Speaking to a sold-out audience at Bailey Hall on Monday, Professor Angela Davis reminded us of that Karl Marx aphorism, in so many words: We make our own history, but not as we choose. Rather, we are constantly haunted by those generations that came before us. History, materialized in the form of dead, calcified labor, weighs heavy upon our actions. Yet, Professor Davis, in speaking to a crowd of young and older activists alike, manifested an altogether different vision of history. Rather than the ghost of past labor, Davis arrived at Cornell representing the vivacity of deferred revolution — a figure of history who reminds us not of our constraints, but our infinite paths forward.
Over the last two years, I’ve spent a lot of time thinking about what it must be like to be Angela Davis. As she reminded us, she’s been in the fight for Palestine since her undergraduate years at Brandeis University. In all that time, the issue has existed in only the remotest margins of even the struggle for social justice. At Bailey Hall, however, the first mention of Israeli occupation and genocide was met with a bubbling anticipation. Amidst the raucous applause, a chant of “Free Palestine” broke out. The margins have made their way to the center, she expressed as she spoke about the overwhelming divestment referendum last spring.
At the same time, Davis is 81, and it’s easy to grow conservative as time goes on, even if you’re a communist. Professor Davis has already fallen victim to idiotic social media campaigns portraying her as insufficiently radical — that inevitable process by which a new generation of leftists casts off and destroys the old. Yet, even against my better judgment, I was also wondering if we were in for a disaster. What if this would be a former revolutionary resting on her laurels from half a century ago?

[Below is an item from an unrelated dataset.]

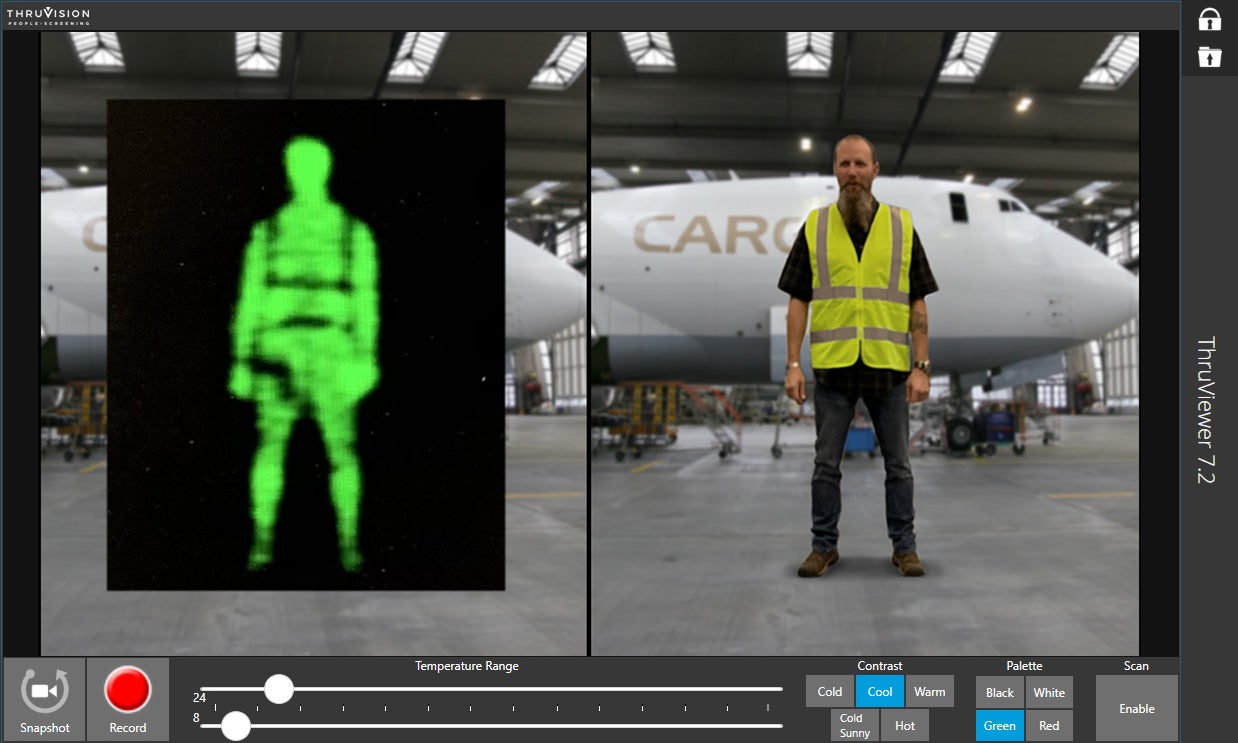Image resolution: width=1238 pixels, height=743 pixels.
Task: Click the lower temperature slider handle
Action: [235, 726]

There’s a certain poeticism in that possible tragedy: to be vindicated by history only after you have consigned yourself to the past.
It was a silly concern. During the Q&A, Davis offered a provocation: She was glad that the revolution of the 1960s never came about. It would have been a masculinist revolution; it wouldn’t have given space for disability rights; it would have had blindspots for trans people and environmental justice. With perhaps a tinge of excessive modesty, Davis refused to mourn her own biggest claim to fame, and, in doing so, ordered her audience to refuse complacency in themselves. Having been absurdly berated by her ideological progeny, Professor Davis embraced the criticism and urged us to keep pushing.

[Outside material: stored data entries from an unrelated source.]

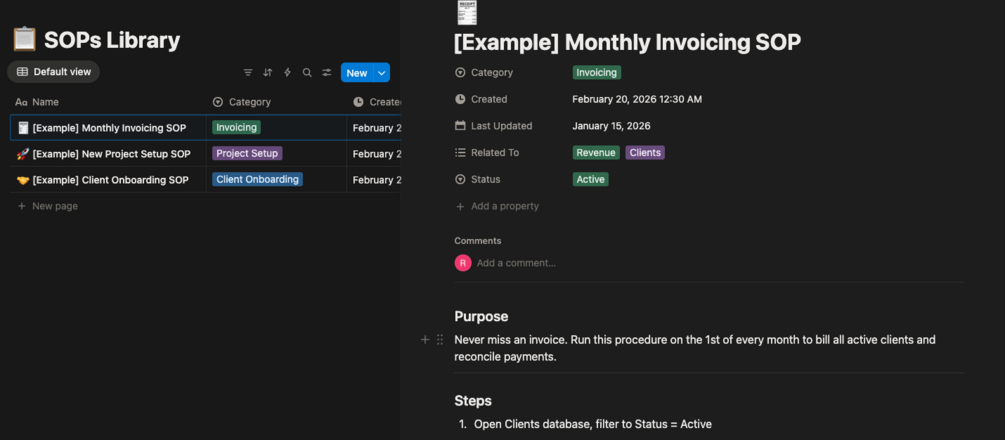
Task: Click the blue New button
Action: click(356, 73)
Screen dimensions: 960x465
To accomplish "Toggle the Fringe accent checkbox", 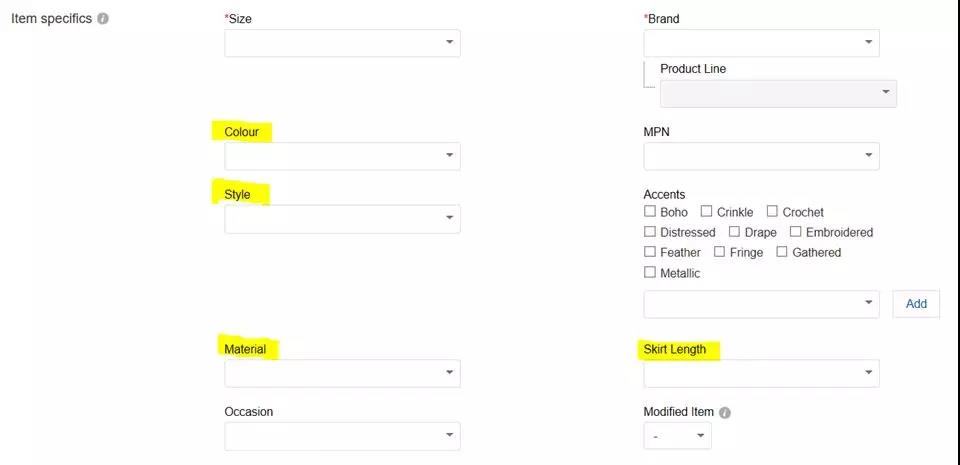I will point(720,252).
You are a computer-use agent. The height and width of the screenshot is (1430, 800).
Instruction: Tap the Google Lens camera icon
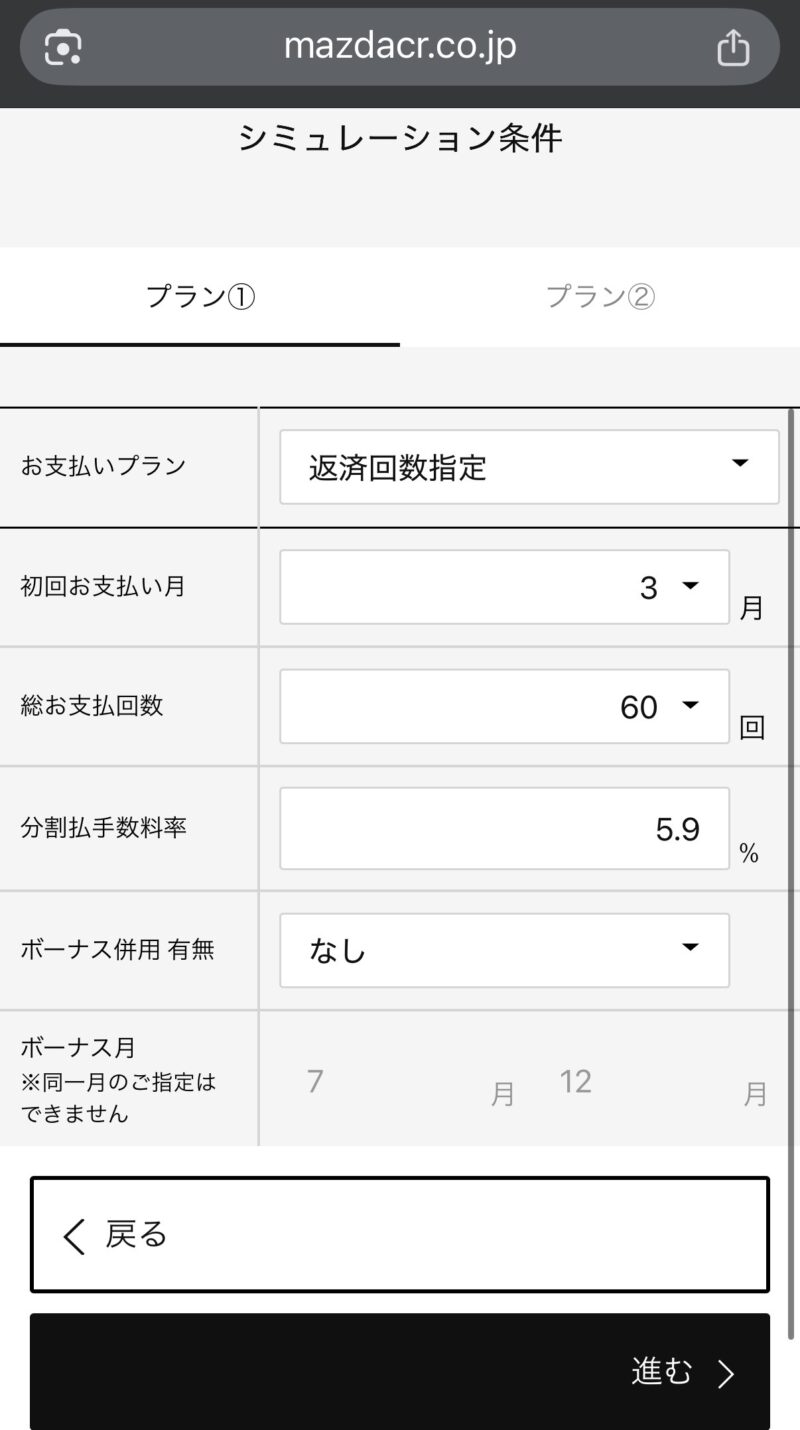(x=63, y=47)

But, so then, what is the value of Angela Davis in 2025? Was she simply here to offer a reminder to learn from her mistakes? She certainly wasn’t there to serve as figurehead, spending much of the lecture ambivalent about the lionization of the individual in MLK (for whom the lecture was named). Rejecting the “great man” theory of history, she arrived at Cornell as a “great woman,” only qualified to reject the label by its own necessity.
It is that contradiction, isn’t it? To be a leftist means we must constantly take from history, either as negative or positive. It means we must find the radical possibility contained within the past, without allowing the past to be a constraint on the degree of radical possibility. Davis is important because she is, and must be, and cannot be. A brilliant orator and unparalleled thinker, she has all the makings of a “great woman,” but is most valuable in her rejection of the individual for the beauty of the collective. At the end of the lecture, Davis stepped off stage and left us to ruminate: another chant (from the river to the sea) began to ripple. The jubilant conversation began to echo. From the words of the individual, the power of the collective had been reinvigorated.